Lucene Highlighter class: highlight different words in different colors

Lucene Highlighter class: highlight different words in different colors - lucene

Probably most people reading the title who know a bit about Lucene won't need much further explanation. NB I use Jython but I think most Java users will understand the Java equivalent...
It's a classic thing to want to do: you have more than one term in your search string... in Lucene terms this returns a BooleanQuery. Then you use something like this code to highlight (NB I am a Lucene newbie, this is all closely tweaked from Net examples):
yellow_highlight = SimpleHTMLFormatter( '<b style="background-color:yellow">', '</b>' )
green_highlight = SimpleHTMLFormatter( '<b style="background-color:green">', '</b>' )
...
stream = FrenchAnalyzer( Version.LUCENE_46 ).tokenStream( "both", StringReader( both ) )
scorer = QueryScorer( fr_query, "both" )
fragmenter = SimpleSpanFragmenter(scorer)
highlighter = Highlighter( yellow_highlight, scorer )
highlighter.setTextFragmenter(fragmenter)
best_fragments = highlighter.getBestTextFragments( stream, both, True, 5 )
if best_fragments:
for best_frag in best_fragments:
print "=== best frag: %s, type %s" % ( best_frag, type( best_frag ))
html_text += "&bull %s<br>\n" % unicode( best_frag )
... and then the html_text is put in a JTextPane for example.
But how would you make the first word in your query highlight with a yellow background and the second word highlight with a green background? I have tried to understand the various classes in org.apache.lucene.search... to no avail. So my only way of learning was googling. I couldn't find any clues...

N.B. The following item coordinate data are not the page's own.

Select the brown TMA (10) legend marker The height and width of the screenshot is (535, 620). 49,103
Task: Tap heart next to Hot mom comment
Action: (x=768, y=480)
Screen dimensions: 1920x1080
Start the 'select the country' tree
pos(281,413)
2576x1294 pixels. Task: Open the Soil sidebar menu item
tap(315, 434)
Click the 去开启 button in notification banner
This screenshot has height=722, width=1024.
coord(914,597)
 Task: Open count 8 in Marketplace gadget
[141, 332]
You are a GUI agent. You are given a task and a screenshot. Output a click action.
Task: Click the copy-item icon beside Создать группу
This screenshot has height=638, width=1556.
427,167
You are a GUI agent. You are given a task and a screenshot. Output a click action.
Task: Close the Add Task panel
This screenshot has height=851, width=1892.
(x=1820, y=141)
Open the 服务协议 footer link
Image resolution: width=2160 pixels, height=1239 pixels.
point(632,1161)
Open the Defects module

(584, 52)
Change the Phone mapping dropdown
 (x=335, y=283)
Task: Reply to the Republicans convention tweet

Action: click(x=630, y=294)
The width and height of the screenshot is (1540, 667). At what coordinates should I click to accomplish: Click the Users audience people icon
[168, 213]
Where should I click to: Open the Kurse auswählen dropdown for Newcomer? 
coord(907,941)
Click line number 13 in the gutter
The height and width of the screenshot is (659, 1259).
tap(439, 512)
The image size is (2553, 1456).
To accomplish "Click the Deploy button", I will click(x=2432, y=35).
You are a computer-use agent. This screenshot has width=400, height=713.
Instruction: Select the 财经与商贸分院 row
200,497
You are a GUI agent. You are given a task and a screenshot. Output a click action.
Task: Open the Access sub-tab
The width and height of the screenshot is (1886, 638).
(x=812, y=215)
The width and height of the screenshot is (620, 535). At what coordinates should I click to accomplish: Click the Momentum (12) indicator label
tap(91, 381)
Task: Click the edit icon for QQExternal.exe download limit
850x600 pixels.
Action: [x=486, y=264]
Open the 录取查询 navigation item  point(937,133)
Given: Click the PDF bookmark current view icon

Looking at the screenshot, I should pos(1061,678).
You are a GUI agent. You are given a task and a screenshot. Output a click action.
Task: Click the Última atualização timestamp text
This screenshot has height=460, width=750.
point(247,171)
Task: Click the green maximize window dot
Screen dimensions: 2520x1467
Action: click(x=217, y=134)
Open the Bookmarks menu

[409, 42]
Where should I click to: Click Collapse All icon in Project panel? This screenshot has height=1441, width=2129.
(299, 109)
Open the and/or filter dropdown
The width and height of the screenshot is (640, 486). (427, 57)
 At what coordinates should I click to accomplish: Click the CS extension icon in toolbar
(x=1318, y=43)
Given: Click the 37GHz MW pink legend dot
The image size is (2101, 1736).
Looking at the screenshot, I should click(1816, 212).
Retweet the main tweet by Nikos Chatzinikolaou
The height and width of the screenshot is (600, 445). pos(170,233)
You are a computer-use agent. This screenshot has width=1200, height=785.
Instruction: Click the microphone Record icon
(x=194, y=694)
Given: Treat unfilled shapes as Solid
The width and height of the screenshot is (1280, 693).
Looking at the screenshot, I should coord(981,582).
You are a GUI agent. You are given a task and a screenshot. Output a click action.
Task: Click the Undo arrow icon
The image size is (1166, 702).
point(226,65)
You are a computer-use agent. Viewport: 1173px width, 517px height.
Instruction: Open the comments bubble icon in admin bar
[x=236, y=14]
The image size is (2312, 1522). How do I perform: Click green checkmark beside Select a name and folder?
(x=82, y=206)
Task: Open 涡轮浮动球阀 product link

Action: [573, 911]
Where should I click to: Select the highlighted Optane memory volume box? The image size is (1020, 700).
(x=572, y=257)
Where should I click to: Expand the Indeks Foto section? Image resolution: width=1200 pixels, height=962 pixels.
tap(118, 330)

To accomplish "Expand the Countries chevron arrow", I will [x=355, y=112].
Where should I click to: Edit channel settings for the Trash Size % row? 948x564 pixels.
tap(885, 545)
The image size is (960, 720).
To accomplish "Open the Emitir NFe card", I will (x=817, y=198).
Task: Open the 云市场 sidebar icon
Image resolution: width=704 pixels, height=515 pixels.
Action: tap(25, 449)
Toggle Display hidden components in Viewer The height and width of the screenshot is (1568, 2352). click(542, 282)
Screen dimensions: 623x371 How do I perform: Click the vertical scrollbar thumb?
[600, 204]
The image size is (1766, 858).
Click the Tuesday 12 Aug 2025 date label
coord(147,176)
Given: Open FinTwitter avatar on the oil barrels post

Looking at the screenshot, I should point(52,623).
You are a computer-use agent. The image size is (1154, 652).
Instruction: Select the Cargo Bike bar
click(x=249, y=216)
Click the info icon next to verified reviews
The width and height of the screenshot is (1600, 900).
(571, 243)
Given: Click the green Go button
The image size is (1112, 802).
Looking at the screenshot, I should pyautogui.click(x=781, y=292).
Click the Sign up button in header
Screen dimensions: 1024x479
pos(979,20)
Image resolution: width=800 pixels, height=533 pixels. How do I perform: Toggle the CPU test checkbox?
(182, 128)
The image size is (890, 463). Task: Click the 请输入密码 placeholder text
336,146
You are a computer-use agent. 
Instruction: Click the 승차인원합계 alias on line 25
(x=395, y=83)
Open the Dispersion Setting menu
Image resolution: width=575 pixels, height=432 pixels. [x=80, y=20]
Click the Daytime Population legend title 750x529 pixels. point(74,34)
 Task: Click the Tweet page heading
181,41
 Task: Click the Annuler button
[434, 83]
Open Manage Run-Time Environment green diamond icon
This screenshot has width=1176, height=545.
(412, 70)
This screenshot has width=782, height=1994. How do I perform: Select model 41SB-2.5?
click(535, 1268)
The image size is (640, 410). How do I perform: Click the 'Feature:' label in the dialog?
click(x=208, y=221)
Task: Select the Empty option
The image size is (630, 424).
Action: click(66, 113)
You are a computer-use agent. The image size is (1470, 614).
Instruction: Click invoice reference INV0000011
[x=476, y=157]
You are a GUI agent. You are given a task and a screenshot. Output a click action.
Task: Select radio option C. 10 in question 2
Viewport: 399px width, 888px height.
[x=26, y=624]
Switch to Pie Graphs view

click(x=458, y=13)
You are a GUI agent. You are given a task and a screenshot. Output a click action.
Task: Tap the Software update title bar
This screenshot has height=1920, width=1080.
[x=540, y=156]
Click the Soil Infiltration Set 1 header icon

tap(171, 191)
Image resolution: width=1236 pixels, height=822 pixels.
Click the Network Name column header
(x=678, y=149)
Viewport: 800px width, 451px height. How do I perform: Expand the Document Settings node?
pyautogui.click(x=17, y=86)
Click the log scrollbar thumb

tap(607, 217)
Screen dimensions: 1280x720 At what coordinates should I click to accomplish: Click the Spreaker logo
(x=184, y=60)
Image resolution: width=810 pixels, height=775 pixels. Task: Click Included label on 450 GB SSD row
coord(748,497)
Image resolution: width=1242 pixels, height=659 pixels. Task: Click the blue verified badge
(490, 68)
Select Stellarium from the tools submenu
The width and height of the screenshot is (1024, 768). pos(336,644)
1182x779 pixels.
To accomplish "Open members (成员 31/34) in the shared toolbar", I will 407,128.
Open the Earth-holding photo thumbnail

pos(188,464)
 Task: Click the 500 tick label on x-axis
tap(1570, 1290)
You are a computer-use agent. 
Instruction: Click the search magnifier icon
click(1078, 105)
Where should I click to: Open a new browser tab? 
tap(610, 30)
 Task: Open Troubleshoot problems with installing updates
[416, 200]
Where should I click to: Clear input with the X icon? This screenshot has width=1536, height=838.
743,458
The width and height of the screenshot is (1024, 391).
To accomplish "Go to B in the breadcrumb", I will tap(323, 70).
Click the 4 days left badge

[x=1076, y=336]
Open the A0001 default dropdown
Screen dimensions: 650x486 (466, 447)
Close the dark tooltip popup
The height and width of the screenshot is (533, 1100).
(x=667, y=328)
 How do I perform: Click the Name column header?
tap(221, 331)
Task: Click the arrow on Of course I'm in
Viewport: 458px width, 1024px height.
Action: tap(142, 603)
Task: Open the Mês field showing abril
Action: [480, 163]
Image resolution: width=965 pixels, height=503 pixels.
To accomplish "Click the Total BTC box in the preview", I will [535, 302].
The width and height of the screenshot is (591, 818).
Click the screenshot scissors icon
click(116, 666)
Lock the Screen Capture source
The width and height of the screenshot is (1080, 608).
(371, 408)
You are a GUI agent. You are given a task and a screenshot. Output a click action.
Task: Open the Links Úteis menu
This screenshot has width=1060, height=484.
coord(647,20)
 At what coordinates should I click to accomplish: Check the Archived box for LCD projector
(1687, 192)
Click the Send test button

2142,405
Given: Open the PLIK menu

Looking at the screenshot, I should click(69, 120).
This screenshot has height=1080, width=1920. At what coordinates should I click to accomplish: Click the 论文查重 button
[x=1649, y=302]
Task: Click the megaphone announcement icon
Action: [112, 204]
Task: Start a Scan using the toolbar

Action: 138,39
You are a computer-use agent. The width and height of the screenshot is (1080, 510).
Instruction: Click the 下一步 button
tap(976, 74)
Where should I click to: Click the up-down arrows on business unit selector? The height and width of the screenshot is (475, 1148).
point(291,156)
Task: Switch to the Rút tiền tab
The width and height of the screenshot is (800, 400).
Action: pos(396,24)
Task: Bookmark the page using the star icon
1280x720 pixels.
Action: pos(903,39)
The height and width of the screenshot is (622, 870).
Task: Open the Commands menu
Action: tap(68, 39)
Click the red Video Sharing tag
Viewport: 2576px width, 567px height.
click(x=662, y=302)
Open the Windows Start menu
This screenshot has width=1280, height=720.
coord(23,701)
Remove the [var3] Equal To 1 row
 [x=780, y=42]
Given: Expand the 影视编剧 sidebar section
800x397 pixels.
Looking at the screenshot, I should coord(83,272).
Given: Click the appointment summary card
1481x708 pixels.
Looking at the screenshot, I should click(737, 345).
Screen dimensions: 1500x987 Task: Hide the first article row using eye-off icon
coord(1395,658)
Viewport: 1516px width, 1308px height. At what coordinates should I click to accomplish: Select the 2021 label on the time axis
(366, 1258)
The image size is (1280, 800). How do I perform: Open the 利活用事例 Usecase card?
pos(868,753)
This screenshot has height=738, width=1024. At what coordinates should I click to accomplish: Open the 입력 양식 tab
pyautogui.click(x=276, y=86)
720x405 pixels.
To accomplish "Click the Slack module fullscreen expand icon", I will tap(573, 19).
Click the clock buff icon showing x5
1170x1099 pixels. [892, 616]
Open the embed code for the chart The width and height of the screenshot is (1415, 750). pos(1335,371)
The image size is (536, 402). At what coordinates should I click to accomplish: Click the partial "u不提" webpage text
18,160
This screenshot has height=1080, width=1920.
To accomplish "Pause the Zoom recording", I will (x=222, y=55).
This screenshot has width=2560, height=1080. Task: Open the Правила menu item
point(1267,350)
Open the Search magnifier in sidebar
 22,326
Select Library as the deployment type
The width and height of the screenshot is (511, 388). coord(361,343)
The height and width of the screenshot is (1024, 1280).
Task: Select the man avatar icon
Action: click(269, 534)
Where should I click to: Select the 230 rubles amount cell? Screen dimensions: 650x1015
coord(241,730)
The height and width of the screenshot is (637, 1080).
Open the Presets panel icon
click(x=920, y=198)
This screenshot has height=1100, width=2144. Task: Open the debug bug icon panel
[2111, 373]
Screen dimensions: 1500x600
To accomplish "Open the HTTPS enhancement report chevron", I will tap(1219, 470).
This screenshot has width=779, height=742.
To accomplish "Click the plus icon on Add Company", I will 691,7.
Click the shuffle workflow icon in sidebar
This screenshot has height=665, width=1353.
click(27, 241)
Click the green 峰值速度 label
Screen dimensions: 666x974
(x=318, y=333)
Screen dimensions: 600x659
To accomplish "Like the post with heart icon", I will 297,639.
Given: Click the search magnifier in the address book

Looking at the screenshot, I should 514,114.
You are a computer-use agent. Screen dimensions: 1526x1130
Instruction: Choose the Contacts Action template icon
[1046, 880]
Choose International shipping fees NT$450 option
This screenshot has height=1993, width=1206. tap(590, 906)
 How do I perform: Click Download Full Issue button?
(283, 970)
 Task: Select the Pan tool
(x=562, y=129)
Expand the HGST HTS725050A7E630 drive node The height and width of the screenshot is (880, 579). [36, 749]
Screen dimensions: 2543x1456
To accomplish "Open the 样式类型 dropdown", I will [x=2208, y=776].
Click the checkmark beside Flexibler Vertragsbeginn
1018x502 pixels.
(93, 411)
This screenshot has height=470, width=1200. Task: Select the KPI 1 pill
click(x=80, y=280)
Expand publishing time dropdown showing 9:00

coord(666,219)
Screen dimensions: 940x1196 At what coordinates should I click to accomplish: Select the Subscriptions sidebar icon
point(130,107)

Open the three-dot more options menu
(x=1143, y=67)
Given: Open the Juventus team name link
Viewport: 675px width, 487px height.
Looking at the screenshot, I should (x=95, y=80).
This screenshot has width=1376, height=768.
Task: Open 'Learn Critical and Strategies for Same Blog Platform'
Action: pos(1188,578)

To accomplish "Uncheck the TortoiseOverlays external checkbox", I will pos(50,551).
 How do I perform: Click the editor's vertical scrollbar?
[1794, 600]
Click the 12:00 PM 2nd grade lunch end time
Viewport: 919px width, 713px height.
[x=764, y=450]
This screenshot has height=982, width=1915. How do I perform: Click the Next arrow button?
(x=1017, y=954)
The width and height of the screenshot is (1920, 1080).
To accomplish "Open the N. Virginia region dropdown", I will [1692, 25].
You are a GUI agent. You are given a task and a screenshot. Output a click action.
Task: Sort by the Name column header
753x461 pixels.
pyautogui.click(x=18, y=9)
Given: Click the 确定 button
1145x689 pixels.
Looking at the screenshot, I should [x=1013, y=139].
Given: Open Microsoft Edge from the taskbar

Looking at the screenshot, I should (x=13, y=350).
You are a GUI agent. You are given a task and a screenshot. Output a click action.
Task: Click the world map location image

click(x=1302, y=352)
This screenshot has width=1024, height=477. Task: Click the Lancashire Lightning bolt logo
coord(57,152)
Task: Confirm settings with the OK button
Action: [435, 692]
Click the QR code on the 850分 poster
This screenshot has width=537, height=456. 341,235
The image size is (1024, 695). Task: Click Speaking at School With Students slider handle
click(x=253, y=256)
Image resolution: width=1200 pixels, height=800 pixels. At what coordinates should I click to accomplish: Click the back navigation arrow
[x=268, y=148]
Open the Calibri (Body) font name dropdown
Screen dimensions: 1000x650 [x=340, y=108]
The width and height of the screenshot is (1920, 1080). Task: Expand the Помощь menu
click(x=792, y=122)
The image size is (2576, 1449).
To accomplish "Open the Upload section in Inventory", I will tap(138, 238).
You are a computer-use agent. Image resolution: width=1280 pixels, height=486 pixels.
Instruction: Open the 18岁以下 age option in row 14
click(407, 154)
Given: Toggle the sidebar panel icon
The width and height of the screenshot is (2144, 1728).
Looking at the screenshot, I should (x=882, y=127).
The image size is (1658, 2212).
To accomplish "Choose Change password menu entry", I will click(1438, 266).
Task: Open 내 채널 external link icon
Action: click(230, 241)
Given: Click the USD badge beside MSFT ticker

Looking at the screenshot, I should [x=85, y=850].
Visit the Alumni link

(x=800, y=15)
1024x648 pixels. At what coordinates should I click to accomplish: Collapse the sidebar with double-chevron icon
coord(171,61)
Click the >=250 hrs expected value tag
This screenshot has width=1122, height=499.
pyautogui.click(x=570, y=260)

I asked this question four years ago... At the time I did manage to implement a solution using javax.swing.text.html.HTMLDocument. There's also the interface org.w3c.dom.html.HTMLDocument in the standard Java library. This way is hard work.
But for anyone interested there's a far simpler solution. Taking advantage of the fact that Lucene's SimpleHTMLFormatter returns about the simplest imaginable "marked up" piece of text: chosen words are highlighted with the HTML B tag. That's it. It's not even a "proper" HTML fragment, just a String with <B>s and </B>s in it.
A multi-word query generates a BooleanQuery... from which you can extract multiple TermQuerys by going booleanQuery.clauses() ... getQuery()
I'm working in Groovy. The colouring I want to apply is console codes, as per BASH (or Cygwin). Other types of colouring can be worked out on this model.
So you set up a map before to hold your "markup details":
def markupDetails = [:]
Then for each TermQuery, you call this, with the same text param each time, stipulating a different colour param for each term. NB I'm using Lucene 6.
def createHighlightAndAnalyseMarkup( TermQuery tq, String text, String colour ) {
def termQueryScorer = new QueryScorer( tq )
def termQueryHighlighter = new Highlighter( formatter, termQueryScorer )
TokenStream stream = TokenSources.getTokenStream( fieldName, null, text, analyser, -1 )
String[] frags = termQueryHighlighter.getBestFragments( stream, text, 999999 )
// not sure under what circs you get > 1 fragment...
assert frags.size() <= 1
// NB you don't always get all terms in all returned LDocuments...
if( frags.size() ) {
String highlightedFrag = frags[ 0 ]
Matcher boldTagMatcher = highlightedFrag =~ /<\/?B>/
def pos = 0
def previousEnd = 0
while( boldTagMatcher.find()) {
pos += boldTagMatcher.start() - previousEnd
previousEnd = boldTagMatcher.end()
markupDetails[ pos ] = boldTagMatcher.group() == '<B>'? colour : ConsoleColors.RESET
}
}
}
As I said, I wanted to colourise console output. The colour parameter in the method here is per the console colour codes as found here, for example. E.g. yellow is \033[033m. ConsoleColors.RESET is \033[0m and marks the place where each coloured bit of text stops.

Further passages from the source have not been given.